There was once a king in Ireland, and he had three daughters, and very nice princesses they were. And one day, when they and their father were walking on the lawn, the king began to joke with them, and to ask them whom they would like to be married to. ‘I’ll have the king of Ulster for a husband,’ says one; ‘and I’ll have the king of Munster,’ says another; ‘and,’ says the youngest, ‘I’ll have no husband but the Brown Bear of Norway.’ For a nurse of hers used to be telling her of an enchanted prince that she called by that name, and she fell in love with him, and his name was the first name on her tongue, for the very night before she was dreaming of him. Well, one laughed, and another laughed, and they joked with the princess all the rest of the evening. But that very night she woke up out of her sleep in a great hall that was lighted up with a thousand lamps; the richest carpets were on the floor, and the walls were covered with cloth of gold and silver, and the place was full of grand company, and the very beautiful prince she saw in her dreams was there, and it wasn’t a moment till he was on one knee before her, and telling her how much he loved her, and asking her wouldn’t she be his queen. Well, she hadn’t the heart to refuse him, and married they were the same evening.

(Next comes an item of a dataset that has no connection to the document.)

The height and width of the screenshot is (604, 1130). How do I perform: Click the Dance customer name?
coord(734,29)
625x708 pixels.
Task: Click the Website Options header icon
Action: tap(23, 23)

‘Now, my darling,’ says he, when they were left by themselves, ‘you must know that I am under enchantment. A sorceress, that had a beautiful daughter, wished me for her son-in-law; but the mother got power over me, and when I refused to wed her daughter she made me take the form of a bear by day, and I was to continue so till a lady would marry me of her own free will, and endure five years of great trials after.’

Well, when the princess woke in the morning, she missed her husband from her side, and spent the day very sadly. But as soon as the lamps were lighted in the grand hall, where she was sitting on a sofa covered with silk, the folding doors flew open, and he was sitting by her side the next minute. So they spent another happy evening, but he warned her that whenever she began to tire of him, or ceased to have faith in him, they would be parted for ever, and he’d be obliged to marry the witch’s daughter.